Julie A. Lawyer, Special Assistant State’s Attorney, 220 East Rosser Avenue, P.O. Box 699, Bismarck, N.D. 58502-0699, for respondent and appellee.
Odom v. State
Sandstrom, Justice.
[¶1] Charles Odom appeals a district court order denying his application for post-
conviction relief. Odom argues he was denied effective assistance of counsel. We affirm the district court’s order.
I
[¶2] In January 2004, police officers responded to a 911 call from Riddle Johnson, a man who stated he had locked himself in a bathroom in a Bismarck motel room because he was afraid of being assaulted. When the officers arrived, Johnson told them he had locked himself in the bathroom because Odom had threatened to assault him if he did not pay Odom money owed for drugs. Police officers entered the motel room, which was registered in Galen Smith’s name, and found drug paraphernalia in plain view. Smith, Odom, and Johnson were in the room. Upon further investigation, police found a small amount of marijuana in a pickup in the parking lot. The pickup did not belong to Odom. In December 2004, the State’s Attorney’s office prepared a complaint charging Odom with felony possession of drug paraphernalia for use with methamphetamine and misdemeanor possession of marijuana. The State’s Attorney’s office also prepared an arrest warrant.
[¶3] In April 2005, a probable cause hearing on the issuance of the criminal complaint and arrest warrant was held, during which Officer Kenan Kaizer testified. Some of his testimony was incorrect. He testified, “Riddle explained to officers that he had gone to the motel room which was registered in the name of Charles Odom.” The motel room was not registered in Odom’s name. Officer Kaizer also inaccurately testified marijuana was found in the room. The marijuana was found in the pickup truck, which did not belong to Odom, not in the room. Officer Kaizer accurately testified that Johnson had told officers Odom had threatened to assault him if he did not pay the drug debt before leaving the motel room. Officer Kaizer also accurately testified officers received consent to search the room, and drug paraphernalia with residue was found in the room. Officer Kaizer testified the officers initially believed the residue was methamphetamine, but the residue tested positive for cocaine. The district court found probable cause to charge Odom with possession of drug paraphernalia for use with methamphetamine or cocaine and to charge him with possession of marijuana. The district court issued the complaint and arrest warrant.

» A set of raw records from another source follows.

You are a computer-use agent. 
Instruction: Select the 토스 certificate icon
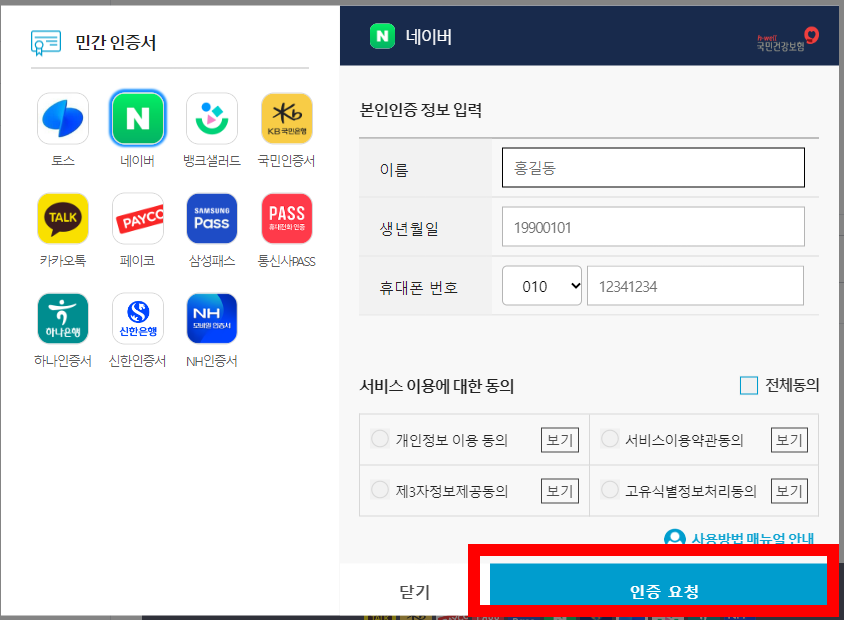(x=63, y=117)
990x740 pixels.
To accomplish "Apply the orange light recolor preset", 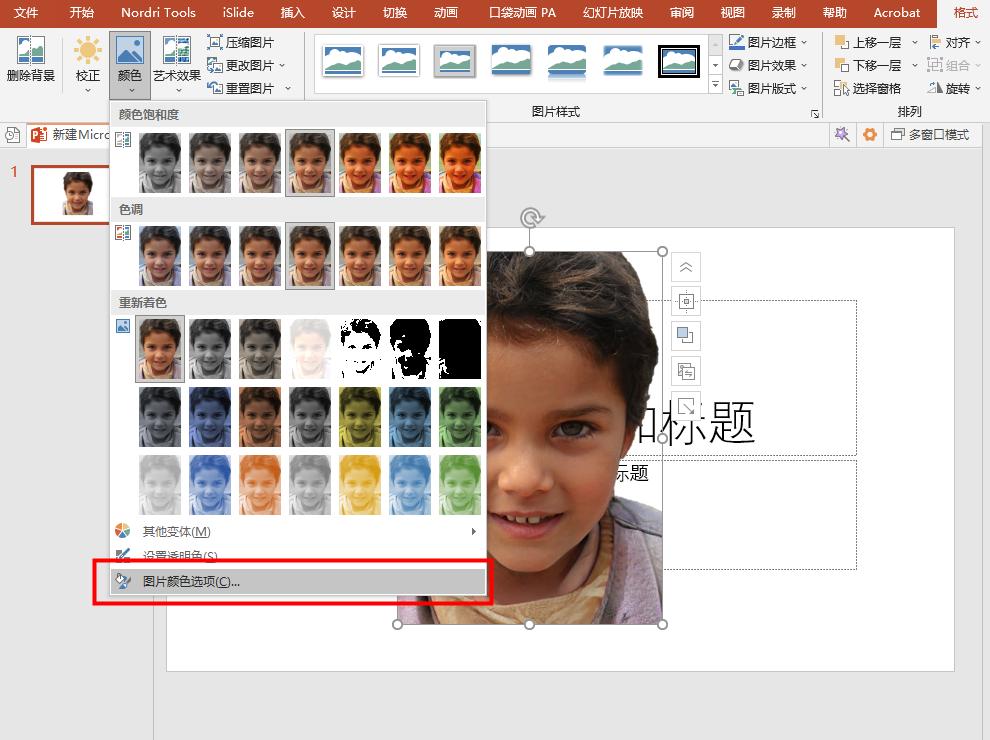I will pos(260,485).
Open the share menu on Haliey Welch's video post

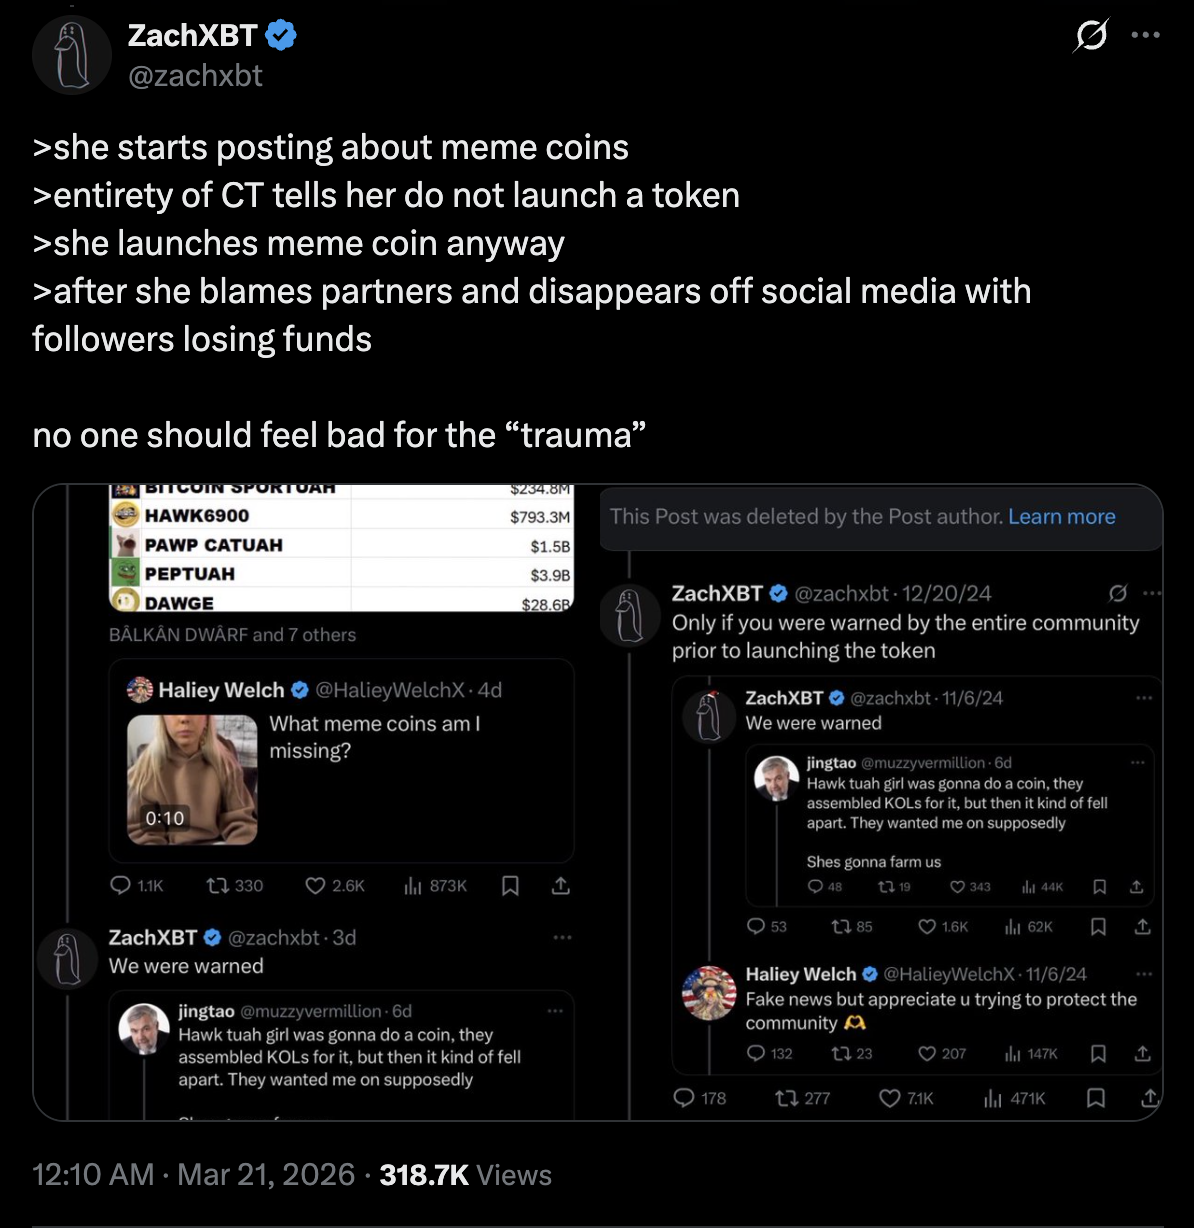click(x=561, y=886)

[¶4] In December 2005, a Bismarck motel manager informed police officers that Odom was staying at the motel. The officers went to the motel, executed the arrest warrant, and, with Odom’s consent, searched his motel room, where they found a large amount of crack cocaine in a locked safe. Odom was charged with felony possession of cocaine with intent to deliver and felony possession of drug paraphernalia.
[¶5] After a January 2006 preliminary hearing for both the original charges and the second set of charges, he was bound over for trial. Odom moved to suppress the evidence found in the safe. The district court suppressed the evidence, but this Court reversed the suppression order and remanded for further proceedings. State v. Odom , 2006 ND 209, 722 N.W.2d 370. In September 2006, Odom pled guilty to the original charges and was sentenced to time served. In June 2007, Odom entered a conditional plea of guilty to the second set of charges after the district court denied his motion to suppress the evidence. He was sentenced to twenty years’ incarceration. This Court summarily affirmed the criminal judgment. State v. Odom , 2008 ND 2, 747 N.W.2d 136.

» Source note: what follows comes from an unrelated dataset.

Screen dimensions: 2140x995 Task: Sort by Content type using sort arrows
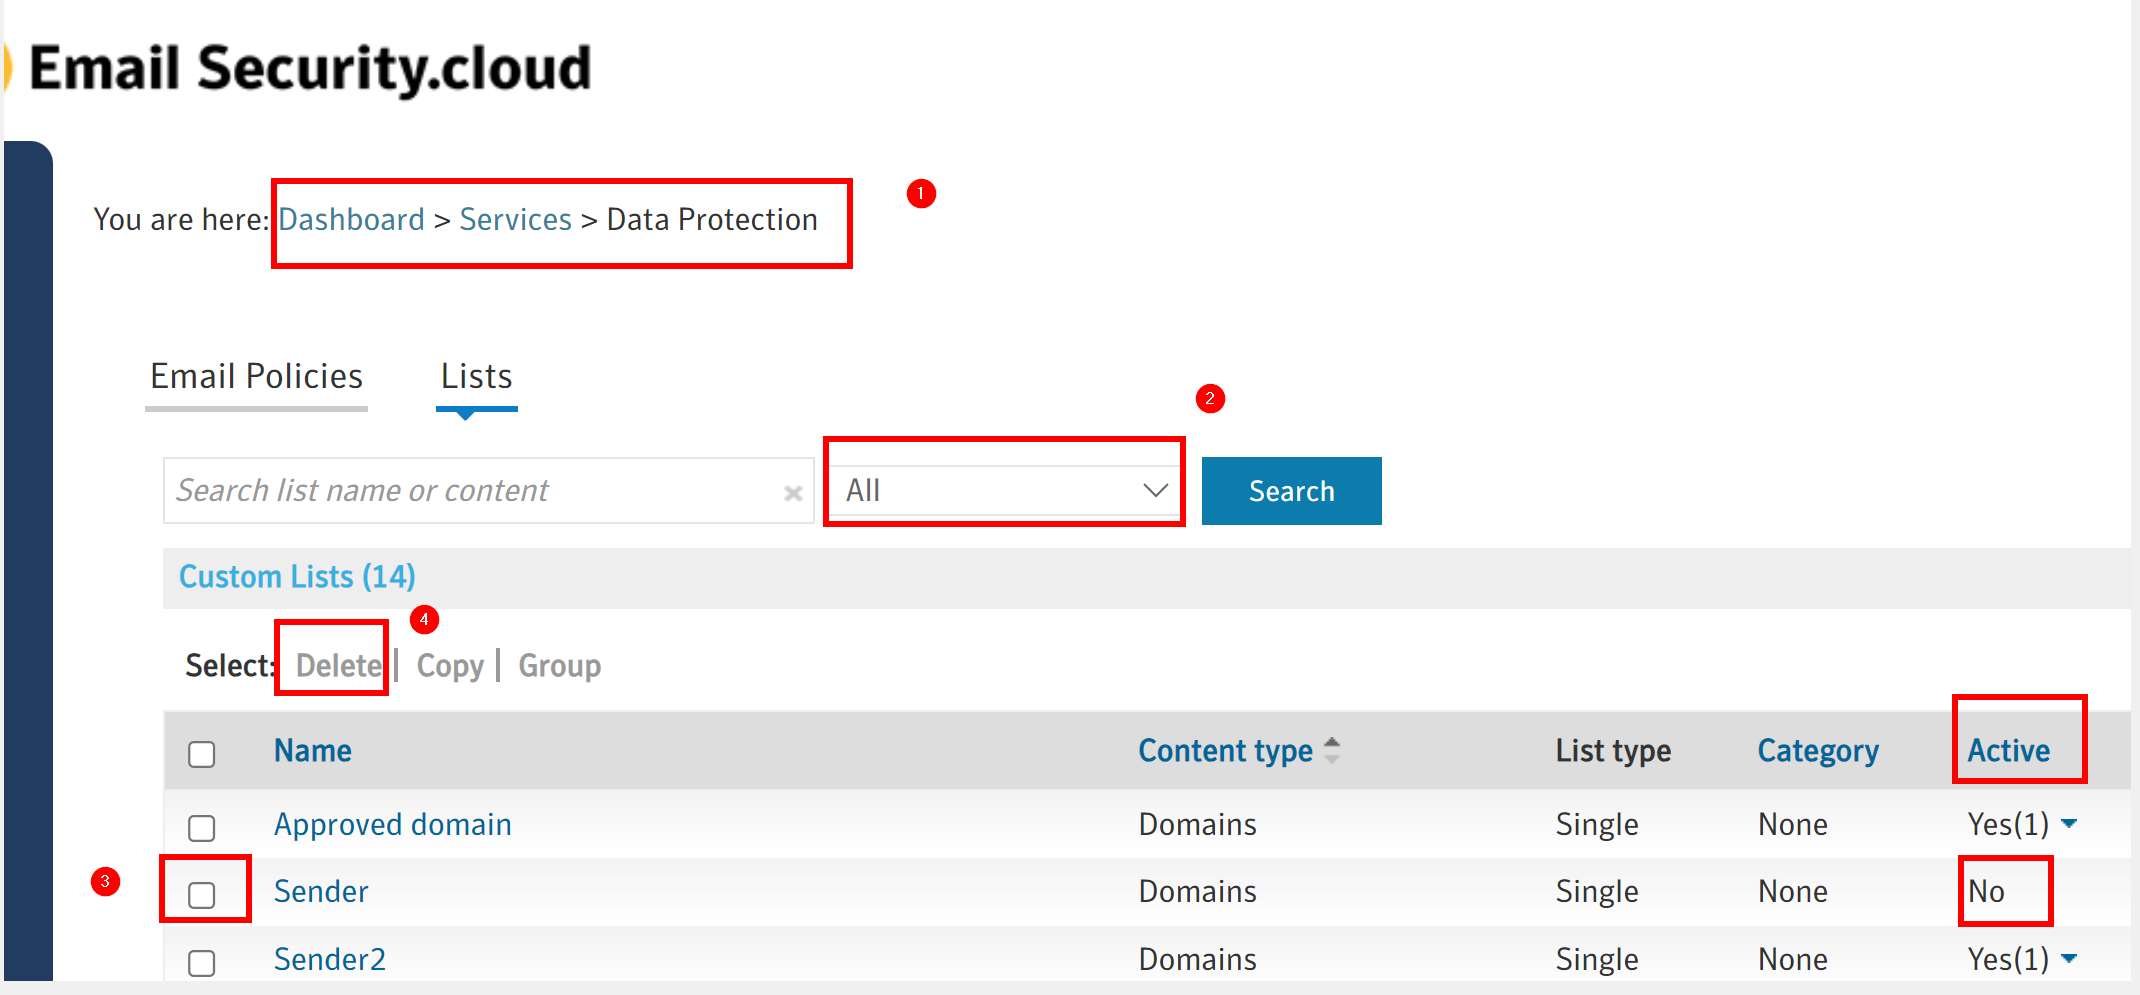point(1331,750)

[¶6] In March 2008, Odom petitioned for post-conviction relief, arguing he was denied effective assistance of counsel. Odom claimed his attorneys should have requested or reviewed a transcript of the April 2005 probable cause hearing during which Officer Kaizer provided the judge with incorrect information supporting the complaint. A hearing was held in May 2009. The district court found Odom’s counsel’s representation did not fall below an objective standard of reasonableness. The district court also found that although some incorrect testimony was presented at the probable cause hearing, other correct testimony was given that would support probable cause. The district court denied Odom’s petition.

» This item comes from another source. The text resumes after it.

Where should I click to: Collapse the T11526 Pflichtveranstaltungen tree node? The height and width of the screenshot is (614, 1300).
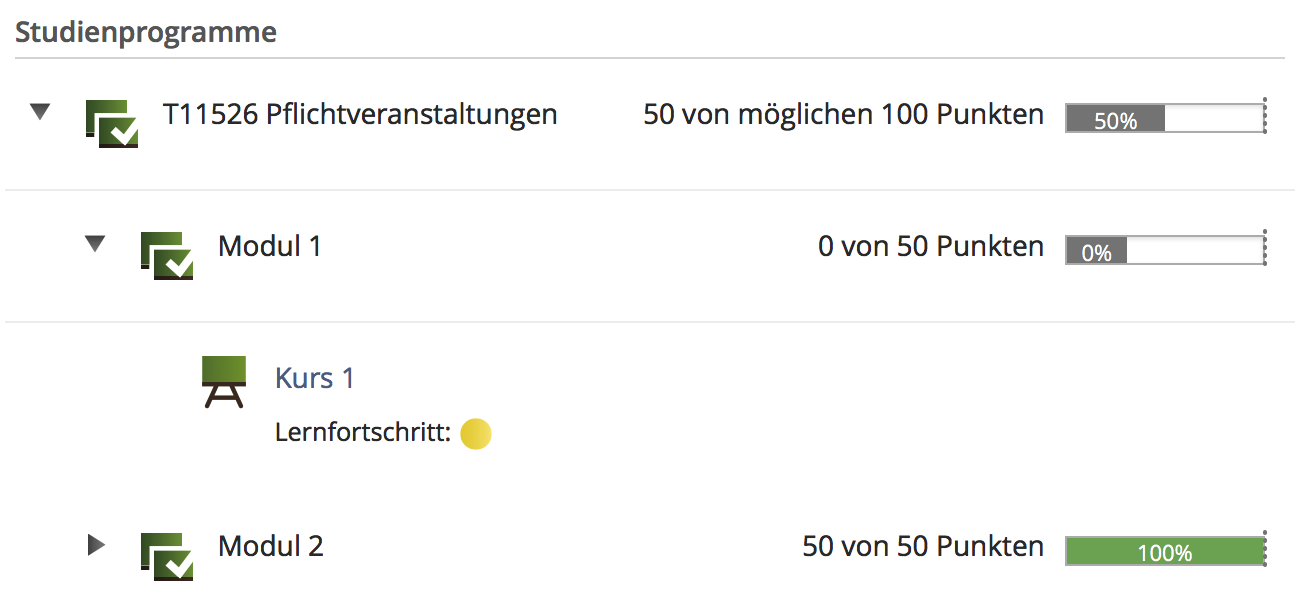[x=40, y=112]
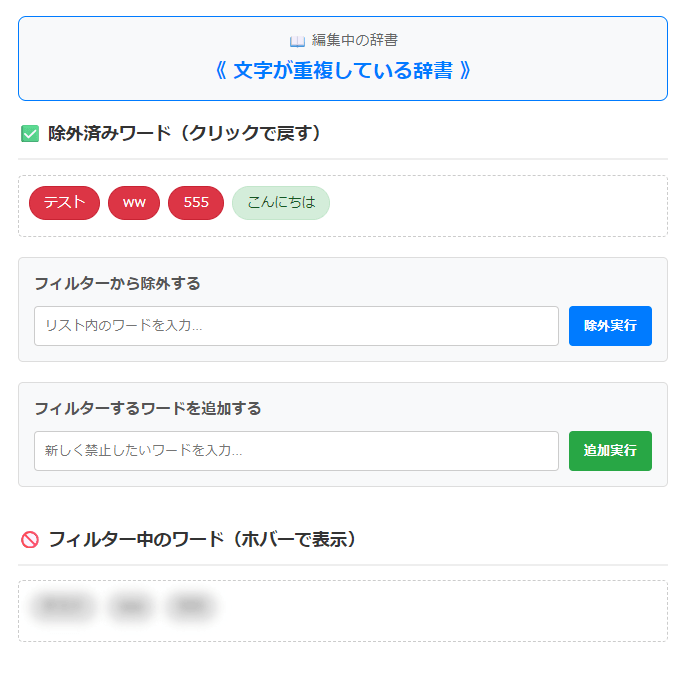Click the フィルター中のワード section heading

pos(203,540)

[¶7] The district court had jurisdiction under N.D. Const. art. VI, § 8, and N.D.C.C. § 29-32.1-03. The appeal is timely under N.D.R.App.P. 4(d). This Court has jurisdiction under N.D. Const. art. VI, §§ 2 and 6, and N.D.C.C. § 29-32.1-14.
II
[¶8] Odom argues the district court erred in finding he failed to establish that his counsel were ineffective for not requesting a transcript of the probable cause hearing for the criminal complaint and arrest warrant. He contends the failure to obtain a copy of the transcript prevented him from attacking the complaint and warrant that resulted in his convictions.
A
[¶9] Post-conviction relief proceedings are civil in nature and are governed by the North Dakota Rules of Civil Procedure. Sambursky v. State , 2008 ND 133, ¶ 7, 751 N.W.2d 247. In Roth v. State , 2007 ND 112, 735 N.W.2d 882, this Court summarized the petitioner’s burden in a post-conviction claim of ineffective assistance of counsel:
The Sixth Amendment of the United States Constitution guarantees a criminal defendant the right to effective assistance of counsel. In order to prevail on a post-conviction claim of ineffective assistance, the petitioner bears a heavy burden. The petitioner must prove that (1) counsel’s representation fell below an objective standard of reasonableness, and (2) the petitioner was prejudiced by counsel’s deficient performance.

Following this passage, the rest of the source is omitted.